The brand standards established through this project – including a logo, tagline, specified font families, and color palettes – will broaden the recognizability of the city while becoming symbolic of what makes Hoboken stand out from other cities in the New York Metro area. Upon the completion of the brand exploration portion of this project, Hoboken’s new comprehensive brand identity will be applied to wayfinging materials such as unique signage, banners, touch-screen kiosks, murals, mosaics, and other innovative approaches to convey location and direction throughout Hoboken.
M Studio designed the brand identity system for Asbury Park, NJ:
The new Hoboken branding will be used in a larger Citywide Wayfinding and First Street Streetscape Revitalization project that is funded by an $880,000 federal Community Development Block Grant for Disaster Recovery. The wayfinding system and streetscape improvements will be designed by T&M Associates:
“This is an important first step for Hoboken to create a more navigable city that promotes the use of all forms of transportation, including biking, walking, buses, rail, taxis and parking,” says Jaclyn Flor, PE, PP, a Supervising Engineer and Planner with T&M and lead for this project. “The project will also establish a well-defined brand identity for Hoboken that captures and represents the unique attributes of the city.”

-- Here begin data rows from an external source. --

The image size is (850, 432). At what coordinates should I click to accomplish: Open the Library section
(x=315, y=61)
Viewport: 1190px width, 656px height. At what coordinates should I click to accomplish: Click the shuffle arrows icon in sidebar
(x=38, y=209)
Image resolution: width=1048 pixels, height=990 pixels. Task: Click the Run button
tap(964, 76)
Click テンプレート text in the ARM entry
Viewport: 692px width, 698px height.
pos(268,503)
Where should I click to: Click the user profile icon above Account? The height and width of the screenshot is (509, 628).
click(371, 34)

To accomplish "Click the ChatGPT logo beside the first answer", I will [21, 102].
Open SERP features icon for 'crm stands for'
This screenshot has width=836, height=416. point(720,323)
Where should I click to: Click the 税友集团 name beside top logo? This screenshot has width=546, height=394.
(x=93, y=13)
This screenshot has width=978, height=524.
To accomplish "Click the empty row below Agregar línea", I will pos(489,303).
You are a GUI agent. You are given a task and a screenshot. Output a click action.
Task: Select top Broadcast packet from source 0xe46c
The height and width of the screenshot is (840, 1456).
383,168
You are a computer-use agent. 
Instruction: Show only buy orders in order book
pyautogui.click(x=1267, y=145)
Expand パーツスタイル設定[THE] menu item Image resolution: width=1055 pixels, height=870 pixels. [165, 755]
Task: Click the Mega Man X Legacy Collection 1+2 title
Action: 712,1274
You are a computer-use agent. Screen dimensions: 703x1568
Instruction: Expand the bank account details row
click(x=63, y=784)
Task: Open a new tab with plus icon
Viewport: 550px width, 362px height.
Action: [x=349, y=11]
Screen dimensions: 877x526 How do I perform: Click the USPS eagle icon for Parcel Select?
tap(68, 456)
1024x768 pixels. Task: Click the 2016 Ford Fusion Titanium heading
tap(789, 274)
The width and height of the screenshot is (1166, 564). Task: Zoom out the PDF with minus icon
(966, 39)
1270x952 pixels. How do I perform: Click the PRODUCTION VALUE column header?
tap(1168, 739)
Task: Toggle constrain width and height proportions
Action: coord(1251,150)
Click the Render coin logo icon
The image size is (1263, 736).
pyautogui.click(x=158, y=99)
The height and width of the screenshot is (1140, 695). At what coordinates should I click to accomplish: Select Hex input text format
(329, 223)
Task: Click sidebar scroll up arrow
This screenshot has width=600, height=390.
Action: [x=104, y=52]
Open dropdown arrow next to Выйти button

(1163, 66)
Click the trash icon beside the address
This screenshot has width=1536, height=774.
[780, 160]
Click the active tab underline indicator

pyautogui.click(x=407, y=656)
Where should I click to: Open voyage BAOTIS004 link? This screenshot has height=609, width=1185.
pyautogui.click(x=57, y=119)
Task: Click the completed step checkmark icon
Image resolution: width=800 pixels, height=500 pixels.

Brand identity is an important placemaking tool for cities to convey their unique and important attributes, and present a consistent, recognizable presence to businesses, residents, and visitors:
The identity for Porto, Portugal’s second largest city, draws on the blue and white tile prevalent throughout the city, and uses an interchangeable set of line drawings that can be paired with the wordmark to represent various city agencies and services:
The drawings themselves are also used to create striking background patterns for signage and advertising:
The brand identity for Eindhoven, a city in the southern Netherlands, consists of three red zigzag bands:
This brand appears crisp, strong, and complementary alongside other brands, e.g., businesses, regional and national governments, sports teams, public transit agencies:
Dutch design firms edenspiekermann and Thonik developed an identity system for Amsterdam based on the iconic Saint Andrew’s Crosses:
The city is undergoing a major reorganization; the city districts and about 20 services and companies disappear in their current form. Therefore, the city has to align and unify its identity system and adopts one single logo for everyone. Ultimately this operation will save money. As we’re all going to use identical letterheads and envelopes we can purchase them in larger quantities for less money. There will also be just one fleet marking design which enables us to use our vehicles wherever they’re needed in the city.
The new brand (right) requires less horizontal and vertical space than the previous design (left), removes font size inconsistencies, and provides a consistent space below the “Gemeente Amsterdam” wordmark to accommodate an agency, district, or service name:
When the new identity system was revealed, several Dutch media outlets criticized the work as nothing more than a line break for €100,000, without understanding that a brand identity is much more that just a logo, and the aim of the Amsterdam project was to build an entire identity system based on the logo. Edo van Dijk, co-founder and creative director of edenspiekermann, wrote an insightful explanation titled “It’s not the logo”, which shows how the firm took the 40+ disparate visual systems and assets it encountered at the outset, and developed a single identity system with consistent grids, guides, visual assets, and applications, e.g., printed material, signage, city vehicles.
A new brand identity for the State of Colorado plays on one of the state’s most recognized natural features: the snow-capped peaks of the Rocky Mountains:
Armin Vit, editor of Brand New, notes that a common criticism of destination and place brands is that they don’t necessarily represent every nuance and detail of the place:
The new logo makes an immediate impact: it’s simple, easy to remember, bold, and it says Colorado right away. Does it encompass all the nuances of the state? No. No single destination logo does that. A lot of the complaints are that the logo looks like a road sign — well, that’s perfect, isn’t it?